Sebanyak delapan mahasiswi Universitas Gadjah Mada (UGM) dari Fakultas Biologi, Psikologi, Teknik, MIPA, Filsafat, FEB, Hukum, dan FKKMK berpartisipasi dalam kegiatan bergengsi bertajuk 2025 Sookmyung UNESCO UNITWIN Advanced Workshop yang diselenggarakan di Sookmyung Women’s University, Seoul, Korea Selatan, pada 10–14 November 2025.
Kegiatan ini merupakan kelanjutan dari kerja sama strategis antara Direktorat Kajian dan Inovasi Akademik (DKIA) UGM dan Asia Pacific Women’s Information Network Center (APWINC), Sookmyung Women’s University, yang telah berlangsung selama lebih dari lima tahun. Program ini didukung oleh Kementerian Pendidikan Republik Korea dan UNESCO, dengan fokus utama pada pemberdayaan perempuan melalui pendidikan digital dan kewirausahaan.
Sebelumnya, para peserta mengikuti pelatihan daring bertema Women in Digital and Entrepreneurship Training (WiDE) yang berlangsung pada 24 Juni hingga 7 Juli 2025. Pelatihan ini menggunakan pendekatan Problem-Based Learning (PBL) yang mendorong peserta untuk menyelesaikan tantangan nyata melalui kerja tim dan inovasi.
Dua kelompok terbaik dari pelatihan WiDE masing-masing terdiri dari 4 mahasiswa dari bidang Digital dan Entrepreneurship terpilih untuk mewakili UGM dalam Advanced Workshop di Seoul. Mereka bergabung dengan peserta dari enam universitas mitra lainnya yaitu National University of Laos (NUoL), Souphanouvong University (SU), Universitas Udayana (UNUD), Universitas Pendidikan Indonesia (UPI), Quy Nhon University (QNU), Vietnam dan Royal University of Phnom Penh (RUPP), Kamboja.
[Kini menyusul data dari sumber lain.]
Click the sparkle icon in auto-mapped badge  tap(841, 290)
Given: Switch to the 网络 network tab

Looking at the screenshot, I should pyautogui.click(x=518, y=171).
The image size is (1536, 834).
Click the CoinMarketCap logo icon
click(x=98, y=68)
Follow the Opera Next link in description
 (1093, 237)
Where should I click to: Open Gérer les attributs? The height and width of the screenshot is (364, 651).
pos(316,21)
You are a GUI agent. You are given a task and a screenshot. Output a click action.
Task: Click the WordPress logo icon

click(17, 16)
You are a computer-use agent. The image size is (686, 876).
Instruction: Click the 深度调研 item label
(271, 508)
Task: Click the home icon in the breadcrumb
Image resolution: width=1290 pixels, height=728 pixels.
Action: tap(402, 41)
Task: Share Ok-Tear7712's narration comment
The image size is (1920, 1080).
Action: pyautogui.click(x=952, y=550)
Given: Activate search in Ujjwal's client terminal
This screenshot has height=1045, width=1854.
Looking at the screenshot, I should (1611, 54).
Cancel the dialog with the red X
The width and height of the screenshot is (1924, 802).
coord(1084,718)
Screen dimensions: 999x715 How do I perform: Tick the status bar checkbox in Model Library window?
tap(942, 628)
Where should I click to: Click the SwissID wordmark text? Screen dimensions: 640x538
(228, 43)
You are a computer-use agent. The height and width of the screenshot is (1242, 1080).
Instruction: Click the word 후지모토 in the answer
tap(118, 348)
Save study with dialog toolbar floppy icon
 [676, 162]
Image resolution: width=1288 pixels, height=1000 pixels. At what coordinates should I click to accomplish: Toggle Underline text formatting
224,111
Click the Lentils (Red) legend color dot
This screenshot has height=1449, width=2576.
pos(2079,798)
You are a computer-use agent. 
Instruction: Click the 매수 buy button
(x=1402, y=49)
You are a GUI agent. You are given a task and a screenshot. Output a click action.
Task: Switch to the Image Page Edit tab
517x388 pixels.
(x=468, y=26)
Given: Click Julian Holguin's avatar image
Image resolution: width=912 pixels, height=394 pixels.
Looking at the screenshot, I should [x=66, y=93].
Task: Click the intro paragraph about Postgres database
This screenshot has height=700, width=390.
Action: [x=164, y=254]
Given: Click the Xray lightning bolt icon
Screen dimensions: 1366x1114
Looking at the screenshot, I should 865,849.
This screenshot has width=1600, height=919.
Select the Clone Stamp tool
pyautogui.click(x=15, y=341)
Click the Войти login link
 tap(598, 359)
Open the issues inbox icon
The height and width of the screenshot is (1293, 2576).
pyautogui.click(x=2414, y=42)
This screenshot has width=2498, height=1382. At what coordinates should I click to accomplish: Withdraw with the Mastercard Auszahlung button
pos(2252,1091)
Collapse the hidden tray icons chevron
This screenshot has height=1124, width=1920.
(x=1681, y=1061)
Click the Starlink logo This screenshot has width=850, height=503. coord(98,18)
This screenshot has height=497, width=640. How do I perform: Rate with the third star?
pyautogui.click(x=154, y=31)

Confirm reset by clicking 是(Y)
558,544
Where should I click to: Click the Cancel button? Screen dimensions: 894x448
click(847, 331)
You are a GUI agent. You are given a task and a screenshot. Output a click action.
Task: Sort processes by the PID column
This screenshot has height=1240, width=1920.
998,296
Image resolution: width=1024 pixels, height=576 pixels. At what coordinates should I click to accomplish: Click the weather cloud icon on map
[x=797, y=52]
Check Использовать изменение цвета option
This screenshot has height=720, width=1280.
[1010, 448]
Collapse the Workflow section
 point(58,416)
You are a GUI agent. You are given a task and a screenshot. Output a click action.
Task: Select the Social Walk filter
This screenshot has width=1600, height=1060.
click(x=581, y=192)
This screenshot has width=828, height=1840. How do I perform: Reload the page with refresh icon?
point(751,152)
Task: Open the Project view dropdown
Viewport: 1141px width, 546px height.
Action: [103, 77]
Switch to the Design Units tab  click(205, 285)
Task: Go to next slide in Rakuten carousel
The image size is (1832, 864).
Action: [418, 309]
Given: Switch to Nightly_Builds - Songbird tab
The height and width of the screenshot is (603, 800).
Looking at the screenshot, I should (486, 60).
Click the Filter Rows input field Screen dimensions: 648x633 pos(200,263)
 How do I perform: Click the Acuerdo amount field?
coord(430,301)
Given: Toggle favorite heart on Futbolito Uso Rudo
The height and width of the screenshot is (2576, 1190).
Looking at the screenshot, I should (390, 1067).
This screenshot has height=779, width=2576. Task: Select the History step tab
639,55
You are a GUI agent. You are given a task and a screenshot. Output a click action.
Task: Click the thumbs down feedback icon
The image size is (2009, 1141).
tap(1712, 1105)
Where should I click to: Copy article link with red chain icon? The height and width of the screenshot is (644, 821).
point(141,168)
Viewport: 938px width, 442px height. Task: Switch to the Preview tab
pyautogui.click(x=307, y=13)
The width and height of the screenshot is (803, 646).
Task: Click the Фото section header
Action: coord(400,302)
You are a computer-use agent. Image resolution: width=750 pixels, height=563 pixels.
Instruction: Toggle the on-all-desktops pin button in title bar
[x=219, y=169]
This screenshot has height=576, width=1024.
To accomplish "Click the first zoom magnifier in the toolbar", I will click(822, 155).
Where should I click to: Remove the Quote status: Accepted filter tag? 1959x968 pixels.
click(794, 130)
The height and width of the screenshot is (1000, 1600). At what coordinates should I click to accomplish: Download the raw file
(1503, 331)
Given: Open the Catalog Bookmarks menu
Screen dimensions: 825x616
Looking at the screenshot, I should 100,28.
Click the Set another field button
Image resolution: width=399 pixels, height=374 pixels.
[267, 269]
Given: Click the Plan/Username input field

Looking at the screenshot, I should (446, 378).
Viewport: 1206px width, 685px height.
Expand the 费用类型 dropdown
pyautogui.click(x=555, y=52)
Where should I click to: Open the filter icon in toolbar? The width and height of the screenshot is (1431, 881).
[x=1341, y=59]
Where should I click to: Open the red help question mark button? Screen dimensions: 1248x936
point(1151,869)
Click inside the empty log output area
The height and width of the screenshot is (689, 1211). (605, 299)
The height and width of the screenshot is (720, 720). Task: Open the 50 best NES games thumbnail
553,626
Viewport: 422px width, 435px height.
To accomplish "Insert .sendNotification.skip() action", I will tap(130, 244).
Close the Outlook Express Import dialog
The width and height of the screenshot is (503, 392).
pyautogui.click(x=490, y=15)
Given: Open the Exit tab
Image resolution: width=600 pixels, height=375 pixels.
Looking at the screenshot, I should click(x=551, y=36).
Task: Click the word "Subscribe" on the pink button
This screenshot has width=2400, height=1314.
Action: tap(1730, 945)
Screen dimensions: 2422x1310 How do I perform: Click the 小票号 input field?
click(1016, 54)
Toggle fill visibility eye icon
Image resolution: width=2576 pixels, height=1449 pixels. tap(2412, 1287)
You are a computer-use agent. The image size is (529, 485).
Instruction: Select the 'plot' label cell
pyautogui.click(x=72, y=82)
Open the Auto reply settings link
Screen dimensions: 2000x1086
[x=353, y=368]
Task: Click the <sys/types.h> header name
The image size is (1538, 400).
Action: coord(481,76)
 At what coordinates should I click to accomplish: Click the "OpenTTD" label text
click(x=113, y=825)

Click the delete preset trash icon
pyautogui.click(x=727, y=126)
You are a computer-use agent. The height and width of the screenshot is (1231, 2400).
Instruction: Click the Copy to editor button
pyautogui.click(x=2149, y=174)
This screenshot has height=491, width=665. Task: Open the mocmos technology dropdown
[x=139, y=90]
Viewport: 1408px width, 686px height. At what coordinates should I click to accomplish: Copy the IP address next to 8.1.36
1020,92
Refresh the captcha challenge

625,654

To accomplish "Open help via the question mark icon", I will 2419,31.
Total peserta mencapai 55 trainees dan didampingi oleh 7 staf universitas, serta 6 peneliti APWINC dan mahasiswa dari Sookmyung Women’s University. Advanced Workshop ini bertujuan untuk mendorong kolaborasi lintas budaya dan institusi melalui pembelajaran berbasis proyek tim, sekaligus memperkuat jejaring antaruniversitas mitra di kawasan Asia Pasifik.
Pelatihan Digital berfokus pada peningkatan keterampilan praktis dalam visualisasi dan analisis data menggunakan Python, serta penguatan kompetensi teknologi digital melalui pendidikan dasar dan terapan. Peserta pelatihan Entrepreneurship mendapatkan pelatihan intensif dalam pengembangan prototipe produk (Minimum Viable Product/MVP) dengan pendekatan desain berbasis UX/UI tools. Kegiatan ini tidak hanya menjadi ajang pembelajaran, tetapi juga wadah untuk membangun solidaritas dan semangat pemberdayaan perempuan di kawasan Asia Pasifik. Mahasiswi UGM menunjukkan semangat kolaboratif dan inovatif dalam menyelesaikan proyek-proyek lintas disiplin bersama rekan-rekan dari Laos, Vietnam, Kamboja, dan Korea Selatan.
Melalui pengalaman ini, para peserta diharapkan mampu menjadi agen perubahan di bidang digital dan kewirausahaan, serta membawa semangat pemberdayaan perempuan ke komunitas masing-masing.